Things are looking very positive. Thanks to a very determined, strong, hardworking and skilled work crew a nice stretch of fence has been put up. Five 3′ holes were dug to sink railroad ties. From the posts we set H braces and then ran out hog wire and a line of barbed wire. It made for a long and rewarding day. Bob Copeland was gracious in providing his knowledge and expertise. He joked at one point that among neighbors in the area he’s known as the Minister of D-fence. That one had me giggling for a while, Bob is a Pastor. I’ve been able to enjoy a nice jump start by planting potatoes, onions, cool weather crops and greens in an already fenced side garden. The vision however, is to get the 1/2 acre plot fenced and in production for the bulk of the season’s seed crops and CSA vegetables. It is just a matter of a few days and the rest of the length will be up, the field will be fully amended with manure and tilled to fluffy perfection.

It’s Grow Time

It has been quite the week. A week of rain and 80 degree sun shining down, manure hauling and spreading, weed pulling and bed making, planting, planting, planting and watering, watering, watering. The box of work cloths are out for the 2012 season. The smells of a new season too: sunscreen, freshly tilled soil, manure, aromatic starts like basil and tomatoes fill the greenhouse and don’t forget B.O! It’s all accounted for now it’s time to dig farming feet and hands deep, find that core passion and strength to give this season all my will, focus, positive energy and to not for get to smile!

There was The Great Weed Pull – 2012! It think the event has the potential to be a popular annual fare!?

The House is always Greener on the other side. For these little starts the greenhouse truly was the lap of luxury. They’re on their own now (with loving oversight). I’m sure they’ll soon be convienced that their new home, with room to spread their roots and grow big, is far superior! I can imagine it was a little traumatizing however, form some starts to see their friends mowed down by very crafty and bad cows! There’s a farming saying that goes as follows: “One for the deer, one for the crow, one to die and one to grow.” I wonder who’s plant the cow took? Hopefully not the one who’s role is to grow!
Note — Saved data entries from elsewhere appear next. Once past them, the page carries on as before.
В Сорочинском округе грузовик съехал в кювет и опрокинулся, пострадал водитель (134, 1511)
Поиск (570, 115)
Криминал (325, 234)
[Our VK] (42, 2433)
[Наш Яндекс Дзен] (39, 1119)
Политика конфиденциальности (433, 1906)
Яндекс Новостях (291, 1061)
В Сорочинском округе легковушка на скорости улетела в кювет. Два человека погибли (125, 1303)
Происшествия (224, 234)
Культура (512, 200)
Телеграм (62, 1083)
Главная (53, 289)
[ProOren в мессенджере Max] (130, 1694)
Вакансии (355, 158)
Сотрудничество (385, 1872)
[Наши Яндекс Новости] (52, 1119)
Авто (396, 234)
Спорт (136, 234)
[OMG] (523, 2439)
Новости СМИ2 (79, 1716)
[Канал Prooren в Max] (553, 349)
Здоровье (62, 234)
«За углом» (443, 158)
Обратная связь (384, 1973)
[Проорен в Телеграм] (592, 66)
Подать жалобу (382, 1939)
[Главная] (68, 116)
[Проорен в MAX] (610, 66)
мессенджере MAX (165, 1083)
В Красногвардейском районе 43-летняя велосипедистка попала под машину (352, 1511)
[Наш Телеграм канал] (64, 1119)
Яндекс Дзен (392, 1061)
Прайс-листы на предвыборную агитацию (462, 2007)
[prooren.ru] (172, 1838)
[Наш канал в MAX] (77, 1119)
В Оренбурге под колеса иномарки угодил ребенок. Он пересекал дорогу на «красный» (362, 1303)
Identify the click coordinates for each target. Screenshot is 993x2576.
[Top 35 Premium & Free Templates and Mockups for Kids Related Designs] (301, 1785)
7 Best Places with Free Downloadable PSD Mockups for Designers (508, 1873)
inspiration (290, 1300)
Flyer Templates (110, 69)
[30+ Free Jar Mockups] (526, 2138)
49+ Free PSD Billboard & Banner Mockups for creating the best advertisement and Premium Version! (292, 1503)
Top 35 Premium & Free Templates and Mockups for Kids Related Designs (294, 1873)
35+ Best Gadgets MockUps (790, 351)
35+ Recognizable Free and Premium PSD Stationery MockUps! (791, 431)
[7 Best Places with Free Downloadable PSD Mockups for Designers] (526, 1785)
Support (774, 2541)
As for me, I’m learning how to struggling having the little babes so far away. I know it will get easier with time, that I’ll grow more confident, to be able to drive away, knowing they’ll be fine. As it currently stands, I wish I had a monitor where I could listen in on them and find reassurance in their cooing photosynthetic growth. On cool nights I’ve been tucking them in under frost cloth (More for my own peace of mind. So I know they’re not going to up root and disappear, rather than protect them from the ‘cool’ April nights.) This wave of warm weather has forced me to let go even more. I’ve been leaving them uncovered at night, truly out in the elements on their own, my nerves bare as well. I’m sure there will be a time as I sit in front of my salad, vegetable lasagna, or box of glowing CSA goods and I think, “I remember when I didn’t sleep, because I was worried this moment wouldn’t come.” It’s not as infanticidal as it seems, I think.